The franchisee opens the store at 10 a.m. sharp, hires more employees to service the evening customers who pick up their vitamins or get their hair cut after work, and insists that their employees greet the customer within 20 seconds of entering the door. The franchisee does these things for a reason: timing. Running the franchise according to the clock makes sense. The same goes for selling it: There are right times and wrong times to exit. The timing depends on inner and outer forces, including your personal situation, professional aspirations, the franchisor, and market changes.
There’s nothing wrong if you decide to exit your franchise, but keep in mind that the buyer of your business is going to want to know why. The reasons you give can impact your selling price because if the prospective buyer senses urgency, they may try to get you to lower your price. If a prospective buyer understands that the franchise system and your industry are flying high, the buyer may pay a premium for the privilege of entering the franchise system.
If stress or, ultimately, burnout is having a significant negative impact on you, what can you do to rejuvenate yourself? Maybe taking a long vacation to recharge is what you need. When was the last time you spent some time alone with the family? Are changes needed in your personnel or the culture at your location?
A bad reputation will spread faster than a good one. If you’re burned out or have outgrown the business, it makes sense for you to exit before the business and, subsequently, the resale price begin to suffer.
On the other hand, maybe the economics of your business is changing or you see a new opportunity or want to relocate or retire. Here, financial factors are likely more critical, and you need to get the most when you sell. Maybe you anticipated retiring in five years, but an unsolicited and incredible purchase proposal presents itself. That may also be reason enough for you to sell now.

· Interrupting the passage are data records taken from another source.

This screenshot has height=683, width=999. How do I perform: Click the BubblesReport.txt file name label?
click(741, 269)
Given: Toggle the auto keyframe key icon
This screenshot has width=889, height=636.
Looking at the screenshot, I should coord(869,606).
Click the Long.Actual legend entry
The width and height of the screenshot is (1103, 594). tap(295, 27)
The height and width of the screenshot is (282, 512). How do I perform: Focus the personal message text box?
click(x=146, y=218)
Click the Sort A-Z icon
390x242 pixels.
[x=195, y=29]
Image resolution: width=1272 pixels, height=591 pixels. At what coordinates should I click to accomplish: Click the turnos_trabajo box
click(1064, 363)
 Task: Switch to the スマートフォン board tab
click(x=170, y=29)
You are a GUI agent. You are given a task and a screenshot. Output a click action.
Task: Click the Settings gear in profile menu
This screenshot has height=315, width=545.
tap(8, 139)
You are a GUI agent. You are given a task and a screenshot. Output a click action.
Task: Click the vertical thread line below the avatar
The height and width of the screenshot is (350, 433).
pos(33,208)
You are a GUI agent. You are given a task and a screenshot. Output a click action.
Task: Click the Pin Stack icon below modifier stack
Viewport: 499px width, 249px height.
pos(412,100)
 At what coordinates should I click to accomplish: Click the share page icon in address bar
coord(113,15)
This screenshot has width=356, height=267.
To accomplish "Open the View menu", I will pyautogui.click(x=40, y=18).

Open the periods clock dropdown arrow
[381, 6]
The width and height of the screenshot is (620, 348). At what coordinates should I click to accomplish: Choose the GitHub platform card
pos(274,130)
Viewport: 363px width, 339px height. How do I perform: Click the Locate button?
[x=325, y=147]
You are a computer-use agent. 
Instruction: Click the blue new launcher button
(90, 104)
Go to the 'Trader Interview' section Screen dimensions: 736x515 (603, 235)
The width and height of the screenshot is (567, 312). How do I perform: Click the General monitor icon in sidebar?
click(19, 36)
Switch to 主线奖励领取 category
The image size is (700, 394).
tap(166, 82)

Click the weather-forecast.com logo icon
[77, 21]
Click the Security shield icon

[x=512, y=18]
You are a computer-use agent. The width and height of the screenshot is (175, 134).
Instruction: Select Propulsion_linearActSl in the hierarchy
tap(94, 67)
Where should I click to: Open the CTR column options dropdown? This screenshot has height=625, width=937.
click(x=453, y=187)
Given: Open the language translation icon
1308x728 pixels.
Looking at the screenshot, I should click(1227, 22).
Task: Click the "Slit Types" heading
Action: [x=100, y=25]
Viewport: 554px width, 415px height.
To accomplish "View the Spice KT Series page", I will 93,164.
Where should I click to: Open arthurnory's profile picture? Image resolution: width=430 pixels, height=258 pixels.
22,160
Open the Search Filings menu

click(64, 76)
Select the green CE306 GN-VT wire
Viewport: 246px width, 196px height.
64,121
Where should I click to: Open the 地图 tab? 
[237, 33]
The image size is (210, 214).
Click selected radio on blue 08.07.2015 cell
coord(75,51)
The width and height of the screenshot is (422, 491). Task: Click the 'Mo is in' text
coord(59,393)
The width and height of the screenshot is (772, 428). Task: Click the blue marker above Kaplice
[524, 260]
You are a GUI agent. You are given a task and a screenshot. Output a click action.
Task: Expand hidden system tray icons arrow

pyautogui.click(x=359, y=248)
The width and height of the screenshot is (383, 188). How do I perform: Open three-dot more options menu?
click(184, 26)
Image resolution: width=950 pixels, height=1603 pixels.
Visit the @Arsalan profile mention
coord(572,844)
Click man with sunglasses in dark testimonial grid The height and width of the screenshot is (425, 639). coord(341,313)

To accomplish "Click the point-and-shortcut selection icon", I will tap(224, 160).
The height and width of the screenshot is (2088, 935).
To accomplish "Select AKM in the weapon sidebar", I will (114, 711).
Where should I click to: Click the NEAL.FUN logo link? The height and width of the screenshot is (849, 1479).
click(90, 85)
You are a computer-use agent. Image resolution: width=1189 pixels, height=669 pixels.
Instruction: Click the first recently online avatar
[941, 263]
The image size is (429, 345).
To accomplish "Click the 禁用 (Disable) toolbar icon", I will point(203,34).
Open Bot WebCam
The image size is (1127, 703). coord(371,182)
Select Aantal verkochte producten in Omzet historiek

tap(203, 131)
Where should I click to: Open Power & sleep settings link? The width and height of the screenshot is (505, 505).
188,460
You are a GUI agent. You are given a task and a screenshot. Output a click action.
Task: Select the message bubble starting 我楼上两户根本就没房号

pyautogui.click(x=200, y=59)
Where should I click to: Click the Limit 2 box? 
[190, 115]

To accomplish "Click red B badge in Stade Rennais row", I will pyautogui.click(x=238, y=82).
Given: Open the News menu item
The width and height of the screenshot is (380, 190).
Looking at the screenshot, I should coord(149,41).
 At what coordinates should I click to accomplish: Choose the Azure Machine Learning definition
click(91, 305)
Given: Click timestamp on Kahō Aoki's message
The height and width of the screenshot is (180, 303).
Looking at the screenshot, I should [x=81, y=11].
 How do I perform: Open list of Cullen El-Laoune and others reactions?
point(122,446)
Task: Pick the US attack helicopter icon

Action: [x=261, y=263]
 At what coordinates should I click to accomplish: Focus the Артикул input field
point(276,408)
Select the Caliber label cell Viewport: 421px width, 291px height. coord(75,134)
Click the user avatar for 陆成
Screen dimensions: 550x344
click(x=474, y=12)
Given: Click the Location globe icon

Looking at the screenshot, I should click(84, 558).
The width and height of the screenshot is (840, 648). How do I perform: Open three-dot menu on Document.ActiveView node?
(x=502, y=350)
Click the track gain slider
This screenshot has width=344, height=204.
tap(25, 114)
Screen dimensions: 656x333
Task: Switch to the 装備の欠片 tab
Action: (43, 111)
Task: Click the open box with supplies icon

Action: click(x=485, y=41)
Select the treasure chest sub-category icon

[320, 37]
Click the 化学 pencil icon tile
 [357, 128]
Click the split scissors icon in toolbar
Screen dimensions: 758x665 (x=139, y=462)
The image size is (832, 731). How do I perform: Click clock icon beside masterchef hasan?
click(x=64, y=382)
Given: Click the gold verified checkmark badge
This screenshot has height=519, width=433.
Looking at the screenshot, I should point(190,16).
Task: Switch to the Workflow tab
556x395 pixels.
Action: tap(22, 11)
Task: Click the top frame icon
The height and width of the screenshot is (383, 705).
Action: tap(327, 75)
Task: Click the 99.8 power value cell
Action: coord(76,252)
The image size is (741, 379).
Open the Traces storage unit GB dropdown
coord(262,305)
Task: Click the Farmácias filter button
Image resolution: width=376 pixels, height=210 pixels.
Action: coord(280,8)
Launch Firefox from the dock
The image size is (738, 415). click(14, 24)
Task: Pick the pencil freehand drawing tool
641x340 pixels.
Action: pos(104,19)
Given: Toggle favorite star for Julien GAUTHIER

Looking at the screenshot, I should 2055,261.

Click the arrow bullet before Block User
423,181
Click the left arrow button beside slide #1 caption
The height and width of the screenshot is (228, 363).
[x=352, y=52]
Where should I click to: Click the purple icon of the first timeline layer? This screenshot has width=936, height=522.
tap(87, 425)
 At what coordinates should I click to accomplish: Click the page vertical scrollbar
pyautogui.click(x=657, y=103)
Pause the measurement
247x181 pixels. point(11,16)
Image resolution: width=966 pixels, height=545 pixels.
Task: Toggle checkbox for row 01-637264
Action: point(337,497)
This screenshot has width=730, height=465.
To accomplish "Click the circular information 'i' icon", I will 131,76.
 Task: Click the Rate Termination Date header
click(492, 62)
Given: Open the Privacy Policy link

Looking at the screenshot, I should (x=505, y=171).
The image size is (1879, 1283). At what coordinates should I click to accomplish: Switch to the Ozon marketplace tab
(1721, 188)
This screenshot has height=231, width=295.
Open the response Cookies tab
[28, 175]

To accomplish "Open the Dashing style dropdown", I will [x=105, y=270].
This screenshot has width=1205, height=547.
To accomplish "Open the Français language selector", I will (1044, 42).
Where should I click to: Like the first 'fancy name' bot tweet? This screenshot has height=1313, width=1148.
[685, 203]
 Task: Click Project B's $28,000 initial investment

Begin by assessing the economy and the trends for your business. Good economic times and having positive market trends are conducive to selling at a higher price. When interest rates are low and financing is plentiful, more prospective buyers come forward. Can you afford not to take the right offer? Maybe with the proceeds from the sale of your existing business, you can relocate to a long-desired location and invest in a new franchise. Or maybe you can take the proceeds and invest in development rights for multiple units from your existing franchisor.
Assessing the local market is also critical. Are new businesses coming in to your area? Is the area undergoing revitalization? Is the landlord making improvements to attract new tenants and customers? If the answer to these questions is yes, that could bolster the price of your business. In contrast, if the surrounding neighborhood is starting to look shabby and the landlord is leasing to less desirable businesses, you may have missed your best opportunity to exit at a higher valuation.
Then you need to look at the industry itself. A thriving industry could mean a lucrative sale price. A franchisee may want to cash out before the market is saturated, a fad fades, or new technologies make the business obsolete. Even with a retail theater approach, consider how technology has impacted the way customers shop and what they are shopping for.
What is the state of your franchise system? Although you conducted your due diligence on your franchisor when you first came on board, things may have changed — for the better or for the worse. If same-store sales are starting to get soft because new and innovative competitors are entering the market, maybe the time is ripe for you to exit. If instead you believe the franchise system is and will continue to be a leading market competitor, you may want to keep operating and even expand development plans to include more units.
Some red flags that worry prospective buyers include the following:
Little Johnny has swept the floors at your store since the broom was taller than he was. Little Jane has stuffed marketing coupons into envelopes since before she could write a complete sentence. Sound familiar? It should. Your co-author Michael Seid began to work in his family’s business packing shelves and learning the trade before starting first grade and the family store was like his second home. His experience is not at all unusual.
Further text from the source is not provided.